Calculation after pressing F9 in Sheet2 takes ca. 2 s. (Excel 2007, Windows 7, 4 core processor).
I would have gone for something like this which gives you the first match if there is one:-
=INDEX(First!A:A,MATCH(1,(First!B:B<=A2)*(First!C:C>=A2),0))
assuming keys and start and end values are in a sheet called First and lookup values start in A2.

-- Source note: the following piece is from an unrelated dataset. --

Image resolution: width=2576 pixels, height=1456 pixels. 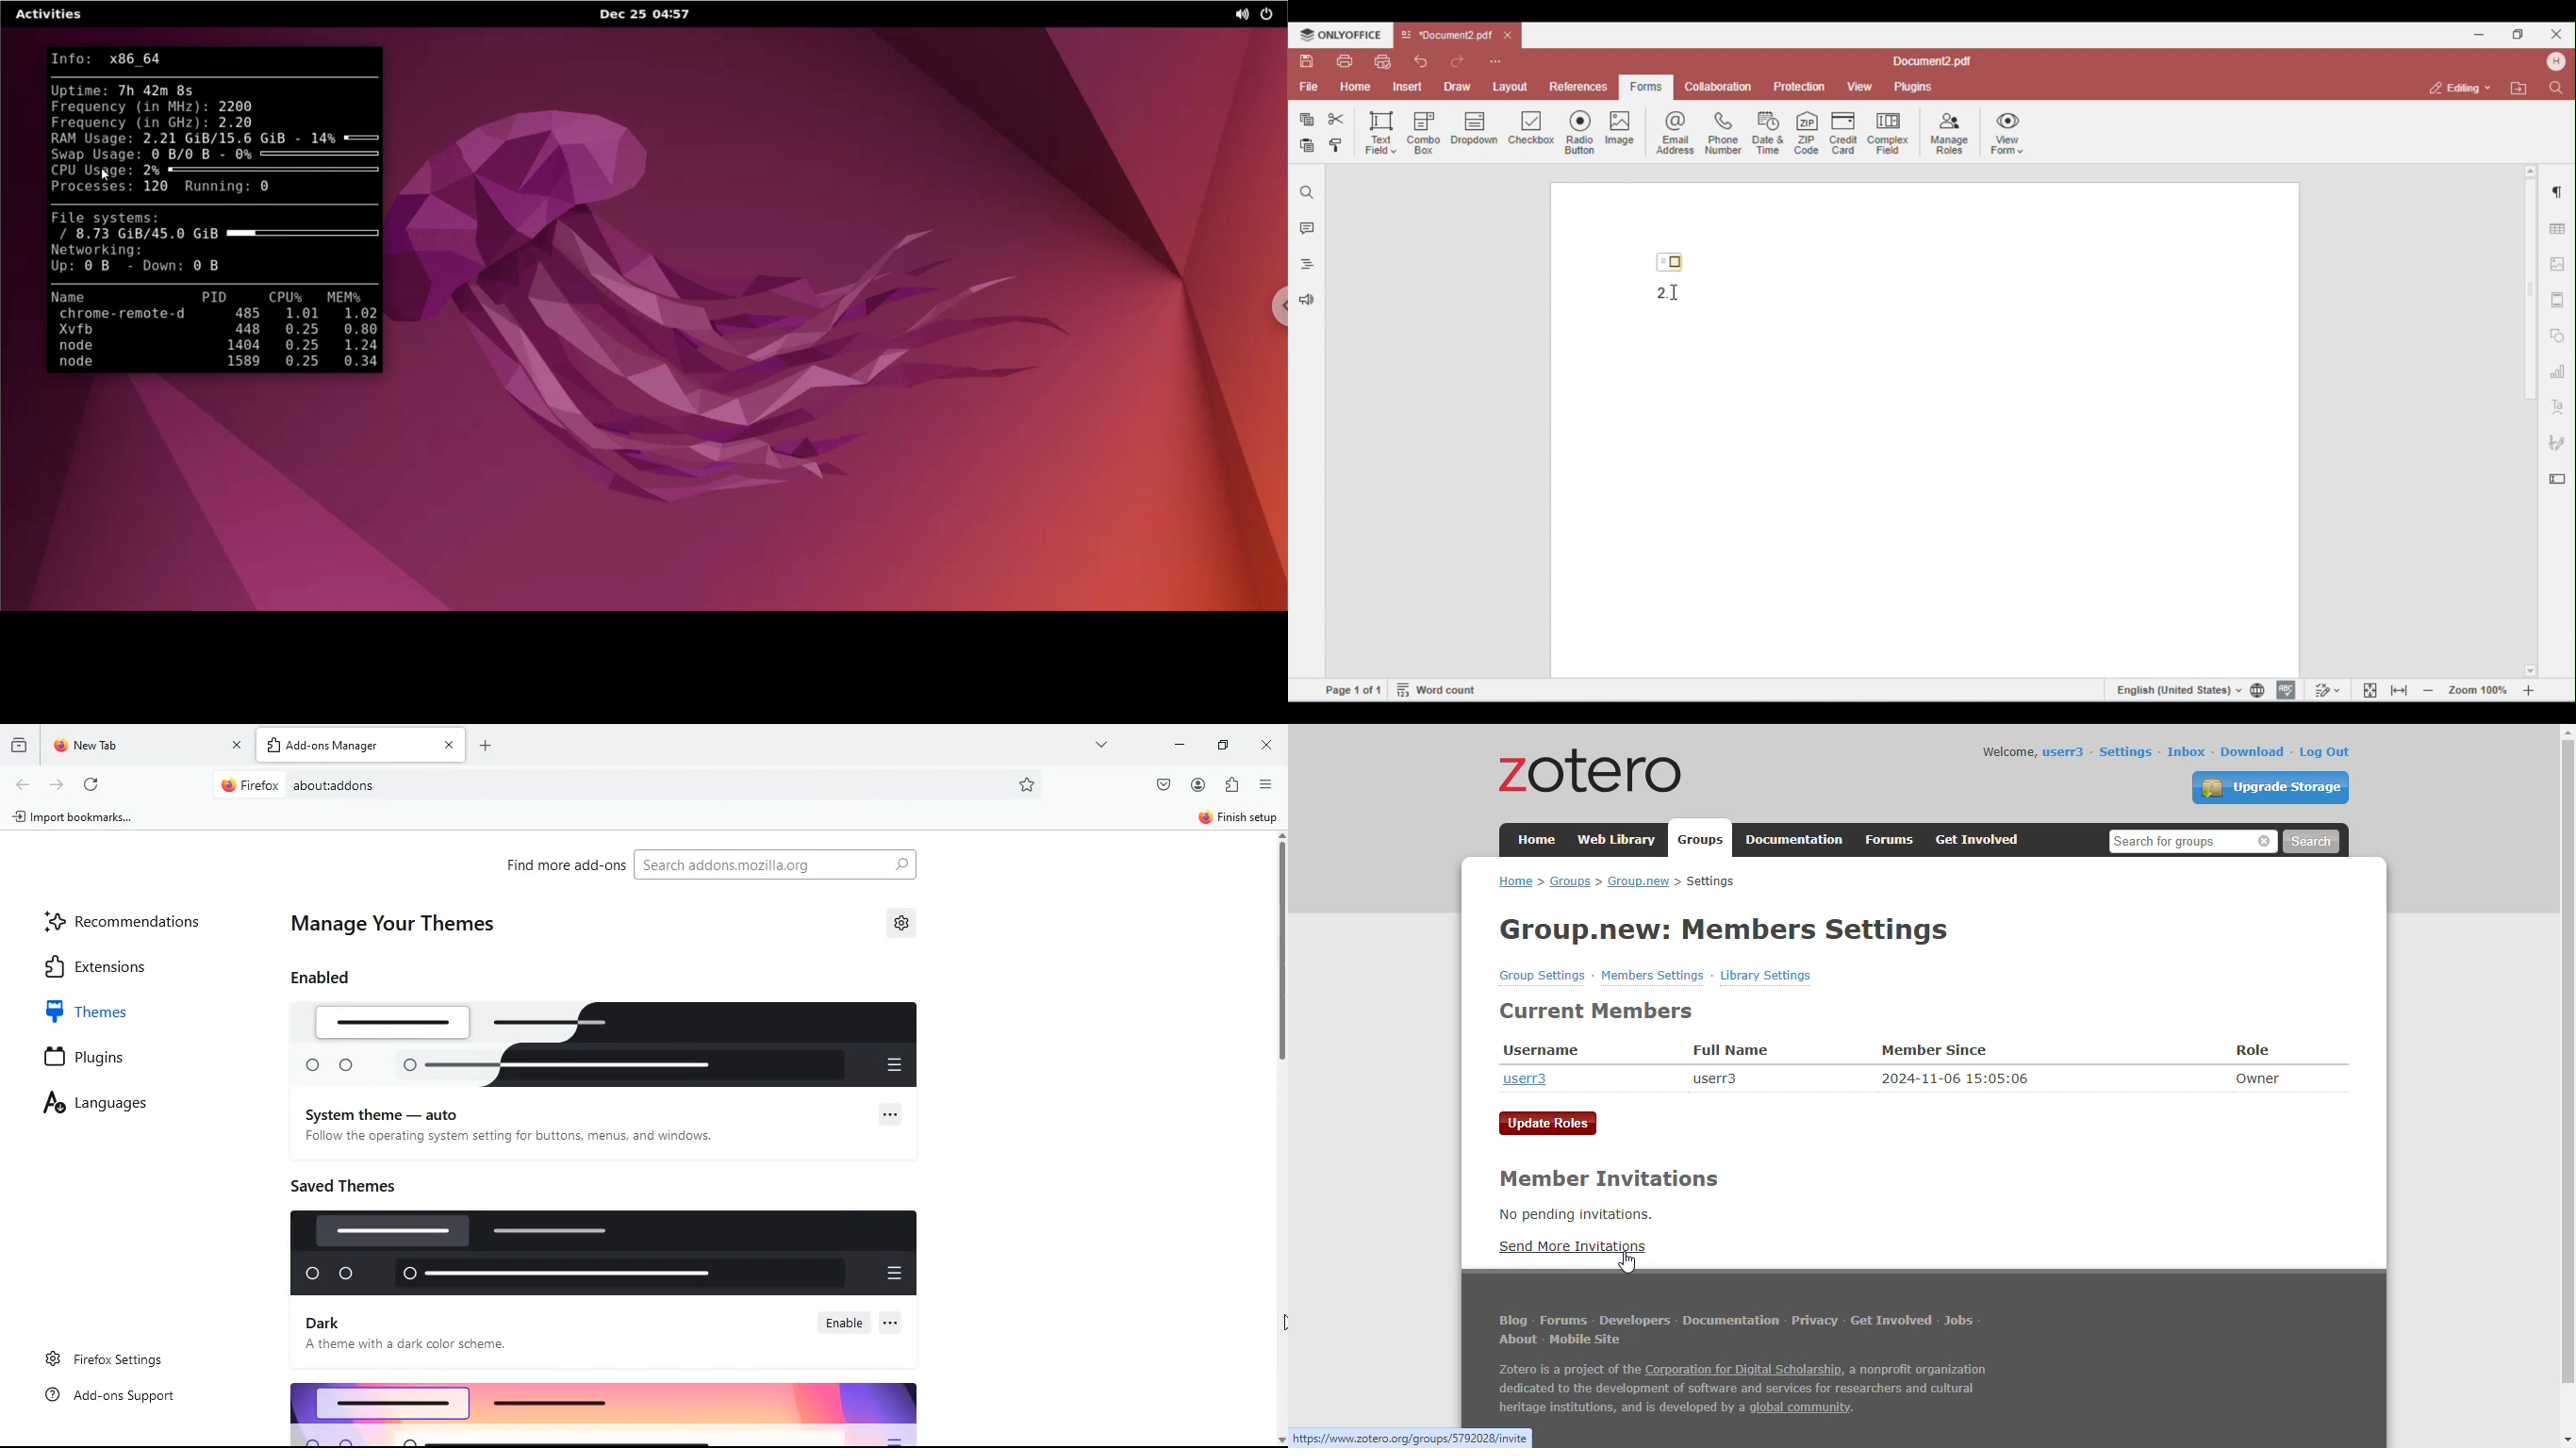 What do you see at coordinates (1175, 743) in the screenshot?
I see `minimize` at bounding box center [1175, 743].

Array formula which must be entered with CtrlShiftEnter
In response to the question from #pnuts about how long it will take, I have set up a similar benchmark with 300,000 rows in each sheet and it has reached 1% after 90 minutes, so it should take about 150 hours to reach 100% or roughly one week. This is to be expected as the number of computations required is (rows in sheet 1) X (rows in sheet 2)
300,000 X 300,000
but in fact because the multiplication applies to complete columns, I believe it is more correctly
300,000 X 1,048,576
i.e. > 300 billion.
A practical version which gives good response for smaller ranges is as follows:-
I define three named ranges Range1, Range2 and Range3
=First!$A$1:INDEX(First!$A:$A,MATCH("ZZZ",First!$A:$A))
=First!$B$1:INDEX(First!$B:$B,MATCH(9.9E+307,First!$B:$B))
=First!$C$1:INDEX(First!$C:$C,MATCH(9.9E+307,First!$C:$C))
and the modified formula is
=INDEX(Range1,MATCH(1,(Range2<=A2)*(Range3>=A2),0))
I was thinking of deleting this answer, but would rather it stood as a counter-example.